Dalla terra a una mostra. Mike Nelson a Parma
Mike Nelson interpreta il mondo agricolo, e lo fa con un gran numero di installazioni costruite con materiali naturali. La sede della mostra è un palazzo costruito in epoca fascista e che vede davanti a sé un futuro promettente, di rigenerazione
“Vi diamo il benvenuto nel labirinto”: vengono accolti così i visitatori del Palazzo dell’Agricoltore, dove è allestita una mostra grandiosa di Mike Nelson (Loughborough, 1967) che si sviluppa sui cinque piani dell’altrettanto grandioso edificio. Le installazioni dell’artista inglese sembrano delle inaspettate emergenze che spuntano al termine di lunghi corridoi, sui pianerottoli della scala monumentale, in stanze vuote, alcune delle quali si affacciano sui tetti del centro storico di Parma offrendo visuali inedite, o ancora in un ambiente che conserva intatto un raro dipinto murale dai toni retorici caratteristici del Ventennio e in cui si elogia la “stirpe dura d’agricoltura”. Le “radici” di queste opere – composte da pezzi di legno, pietre, qualche utensile agricolo arrugginito – si rintracciano al piano terra, nel salone centrale illuminato da un solaio in vetro e che è affiancato dall’ambiente usato dall’artista come laboratorio/falegnameria. Tutto ha una parvenza di casualità, di cumuli accidentali di una materia che ha evidentemente un legame con la terra e con il lavoro nei campi. Ma c’è un fattore che conferisce un ulteriore significato a queste sculture, quasi dei ready made: i materiali naturali provengono infatti dalla bonifica di un terreno a poca distanza dalla città. Rocce, tronchi, rami e radici sono proprio gli elementi che rendono difficile la pratica dell’agricoltura, e l’artista, a proposito dell’operazione, afferma: “C’è qualcosa di molto viscerale nello ‘sgombero’ di uno spazio. Gli oggetti assumono una particolare urgenza o importanza che fino a quel momento era sopita”.

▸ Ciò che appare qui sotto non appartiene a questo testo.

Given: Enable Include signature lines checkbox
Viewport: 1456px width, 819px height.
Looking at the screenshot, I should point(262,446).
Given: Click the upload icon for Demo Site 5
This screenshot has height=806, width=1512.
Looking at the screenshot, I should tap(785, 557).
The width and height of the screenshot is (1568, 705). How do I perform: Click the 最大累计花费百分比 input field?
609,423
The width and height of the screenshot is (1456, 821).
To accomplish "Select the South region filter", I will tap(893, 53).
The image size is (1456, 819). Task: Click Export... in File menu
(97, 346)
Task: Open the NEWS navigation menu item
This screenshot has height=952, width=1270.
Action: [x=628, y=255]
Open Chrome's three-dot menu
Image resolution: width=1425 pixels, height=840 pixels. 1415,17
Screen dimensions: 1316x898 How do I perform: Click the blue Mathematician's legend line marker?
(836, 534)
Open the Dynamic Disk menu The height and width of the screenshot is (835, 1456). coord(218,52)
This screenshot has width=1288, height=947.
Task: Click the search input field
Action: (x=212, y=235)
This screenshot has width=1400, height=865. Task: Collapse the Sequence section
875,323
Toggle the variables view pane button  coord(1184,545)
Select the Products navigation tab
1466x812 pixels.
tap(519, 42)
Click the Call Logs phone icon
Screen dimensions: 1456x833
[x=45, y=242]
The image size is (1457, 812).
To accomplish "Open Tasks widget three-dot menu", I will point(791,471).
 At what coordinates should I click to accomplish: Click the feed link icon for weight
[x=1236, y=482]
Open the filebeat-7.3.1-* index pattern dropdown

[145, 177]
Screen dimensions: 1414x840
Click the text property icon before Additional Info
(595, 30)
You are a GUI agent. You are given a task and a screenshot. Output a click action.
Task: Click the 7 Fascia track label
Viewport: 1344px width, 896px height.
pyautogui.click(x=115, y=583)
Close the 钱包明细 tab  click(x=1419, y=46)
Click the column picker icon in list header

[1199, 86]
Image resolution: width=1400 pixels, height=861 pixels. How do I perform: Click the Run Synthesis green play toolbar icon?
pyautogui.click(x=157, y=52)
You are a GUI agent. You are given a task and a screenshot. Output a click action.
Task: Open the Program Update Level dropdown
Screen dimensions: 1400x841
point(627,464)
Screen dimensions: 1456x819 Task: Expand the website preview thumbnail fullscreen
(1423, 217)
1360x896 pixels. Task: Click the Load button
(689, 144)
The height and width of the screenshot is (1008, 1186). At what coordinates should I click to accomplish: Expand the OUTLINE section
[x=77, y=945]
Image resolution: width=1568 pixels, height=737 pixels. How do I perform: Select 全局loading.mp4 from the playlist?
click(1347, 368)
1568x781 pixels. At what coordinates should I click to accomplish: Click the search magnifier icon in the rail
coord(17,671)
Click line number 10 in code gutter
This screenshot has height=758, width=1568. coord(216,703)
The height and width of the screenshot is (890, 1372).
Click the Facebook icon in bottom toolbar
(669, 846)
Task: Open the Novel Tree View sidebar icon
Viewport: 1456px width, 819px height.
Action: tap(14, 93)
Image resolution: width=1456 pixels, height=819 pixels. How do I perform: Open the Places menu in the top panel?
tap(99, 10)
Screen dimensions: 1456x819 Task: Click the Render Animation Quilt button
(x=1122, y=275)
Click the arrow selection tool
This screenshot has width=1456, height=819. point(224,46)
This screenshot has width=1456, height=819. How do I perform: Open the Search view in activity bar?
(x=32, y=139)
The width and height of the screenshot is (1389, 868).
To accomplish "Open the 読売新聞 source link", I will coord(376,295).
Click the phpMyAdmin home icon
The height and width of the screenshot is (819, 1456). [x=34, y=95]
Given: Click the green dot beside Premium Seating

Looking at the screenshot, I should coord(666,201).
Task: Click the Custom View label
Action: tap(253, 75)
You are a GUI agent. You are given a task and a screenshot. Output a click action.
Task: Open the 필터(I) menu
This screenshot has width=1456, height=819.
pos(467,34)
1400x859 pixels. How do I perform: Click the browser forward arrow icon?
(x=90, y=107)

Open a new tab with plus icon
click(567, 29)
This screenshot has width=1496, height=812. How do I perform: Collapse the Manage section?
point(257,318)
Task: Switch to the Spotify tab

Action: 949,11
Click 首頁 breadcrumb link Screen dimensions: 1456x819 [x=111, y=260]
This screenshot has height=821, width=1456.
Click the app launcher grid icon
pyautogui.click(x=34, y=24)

LE ORIGINI DEL PALAZZO DELL’AGRICOLTORE
Fino a qui, la mostra in quanto tale. Ma non è tutto, anzi. Il Palazzo dell’Agricoltore fu costruito a partire dal 1939, in pieno regime fascista, con lo scopo di ospitare al suo interno tutte le istituzioni agricole della provincia. Nei decenni successivi la destinazione d’uso cambiò, accogliendo la sede del Banco di Napoli e poi del Provveditorato agli Studi di Parma, oltre ad altri enti pubblici e privati: e di queste funzioni restano ancora ampie tracce da cui sprigiona un’atmosfera densa di “burocrazia”. Non si può peraltro non restare colpiti dalla monumentalità novecentesca, dagli splendidi pavimenti in palladiana con diversi marmi, e poi da intonaci a colori vivacissimi di epoca senza dubbio più recente.
UN FUTURO RIGENERATIVO
Il colpo di scena si data però al 2020, quando l’intero palazzo venne acquistato dalla società Immobiliare Beneficium, di cui sono titolari le famiglie Chiesi (a capo di una delle grandi aziende farmaceutiche italiane) e Bollati (fondatori di Davines, azienda che produce, in un’ottica green, prodotti cosmetici). Gli stessi nomi peraltro risultavano tra i main sponsor della mostra Il terzo giorno – medesimo il curatore, Didi Bozzini – e costituiscono i pilastri, con altri imprenditori della zona, dell’associazione “Parma Io ci sto”, che ha non poco peso in città. Le intenzioni della società immobiliare? Trasformare il centralissimo Palazzo dell’Agricoltore in un “hotel rigenerativo”, “volano per la città e il territorio, in grado di catalizzare persone, cultura, artigianato, valori positivi e socializzazione attorno a un concetto esperienziale”, si legge nella presentazione della mostra di Nelson, che a questo punto può essere letta anche come efficace biglietto da visita di un progetto ben più vasto. Per visitare l’hotel e scoprirne il suo potere rigenerativo bisognerà aspettare il 2023, tuttavia, date le premesse e la sensibilità verso l’arte contemporanea dei due virtuosi imprenditori, la speranza è che a Parma in un futuro prossimo nasca finalmente un polo catalizzatore – non foss’altro che solo per gli stimoli che possono nascervi attorno – per i linguaggi espressivi di oggi e degli anni a venire.